(Dataset entries)
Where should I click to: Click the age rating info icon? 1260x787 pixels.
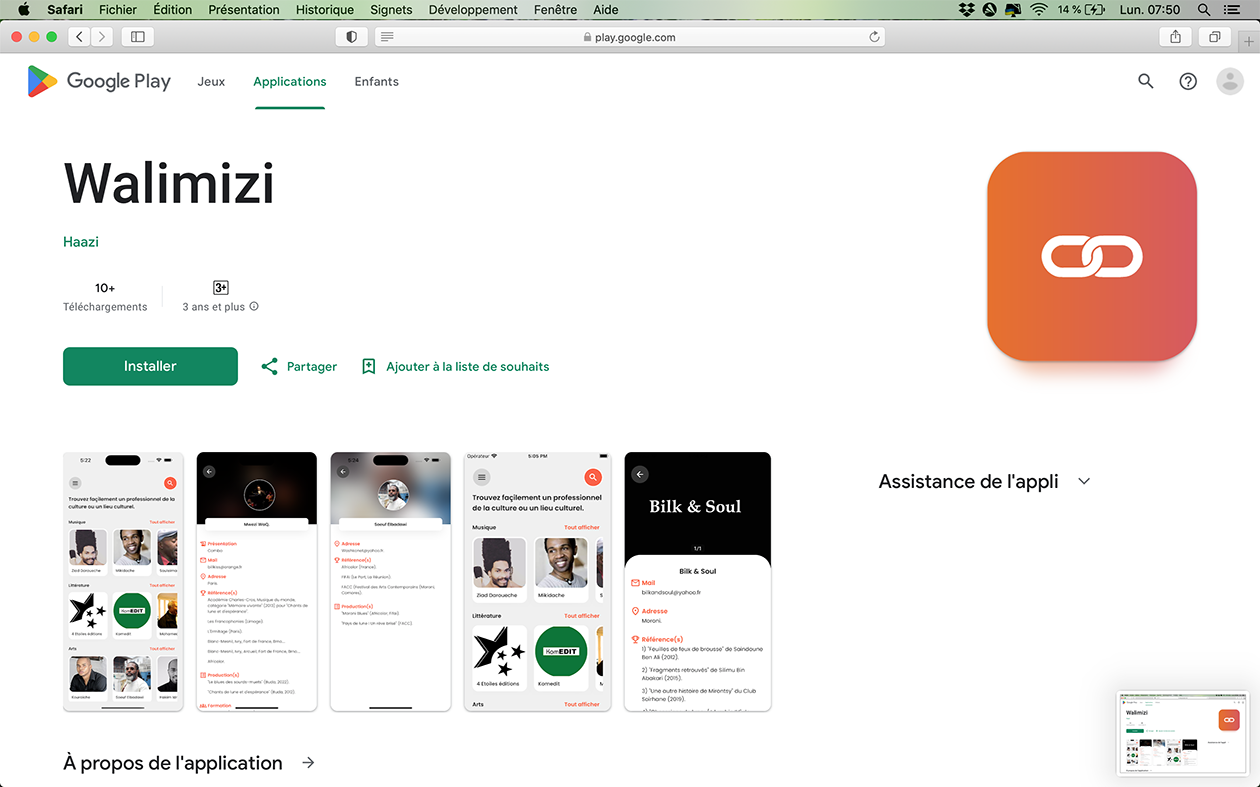pyautogui.click(x=254, y=307)
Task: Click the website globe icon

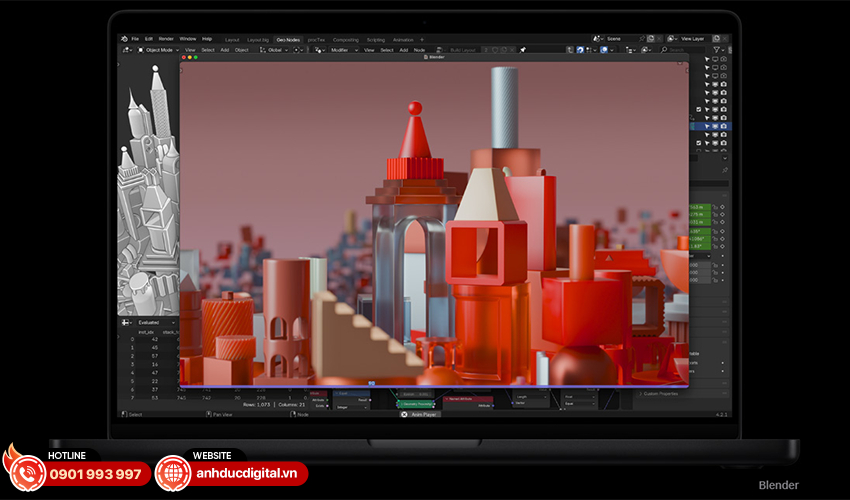Action: (x=172, y=473)
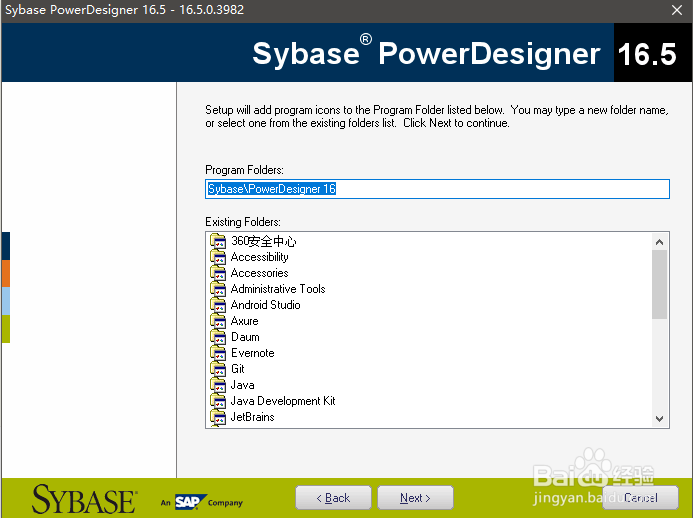Click the Git folder icon
Image resolution: width=693 pixels, height=518 pixels.
tap(218, 369)
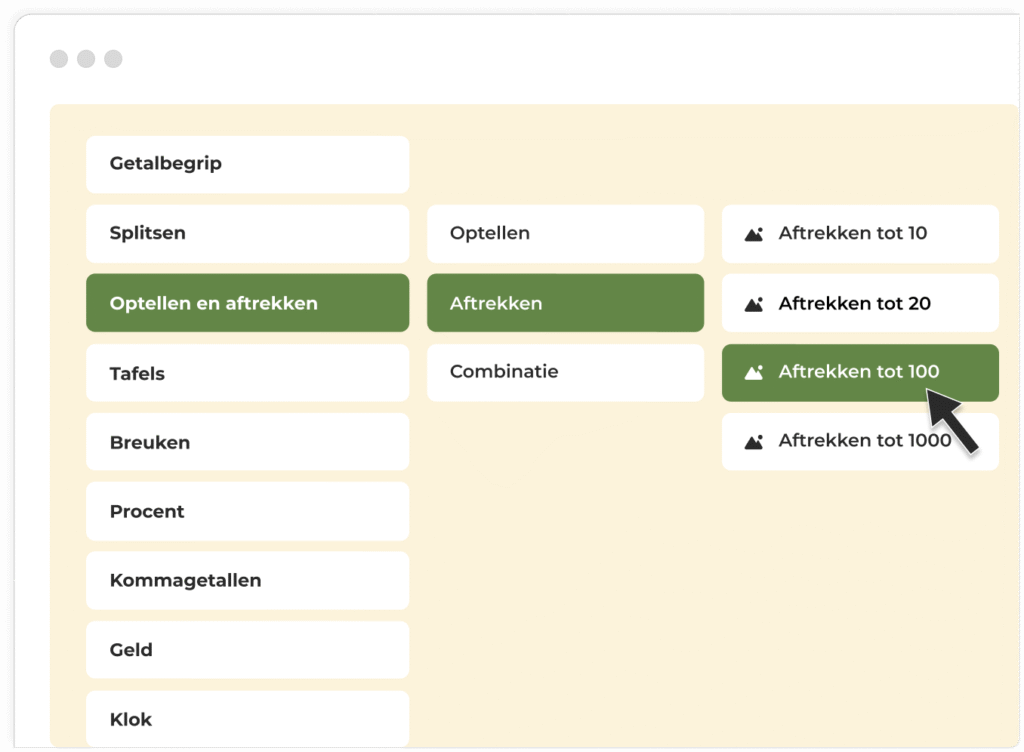The image size is (1024, 752).
Task: Open the Geld topic
Action: tap(247, 649)
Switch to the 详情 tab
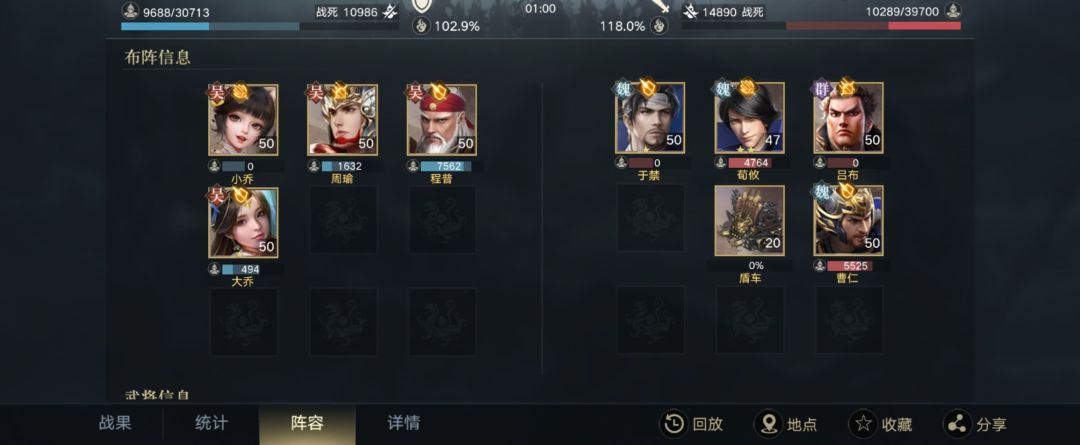 pyautogui.click(x=404, y=423)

TASK INSTRUCTIONS -
Please print each of the records word for word, keeping the pictures out.

REPLY -
Where should I click to: Click the age rating info icon? 1260x787 pixels.
pyautogui.click(x=254, y=307)
Task: Click the website globe icon

Action: (x=172, y=473)
Click the Git folder icon
Image resolution: width=693 pixels, height=518 pixels.
tap(218, 369)
The image size is (1024, 752).
Task: Open the Geld topic
Action: tap(247, 649)
Switch to the 详情 tab
 pyautogui.click(x=404, y=423)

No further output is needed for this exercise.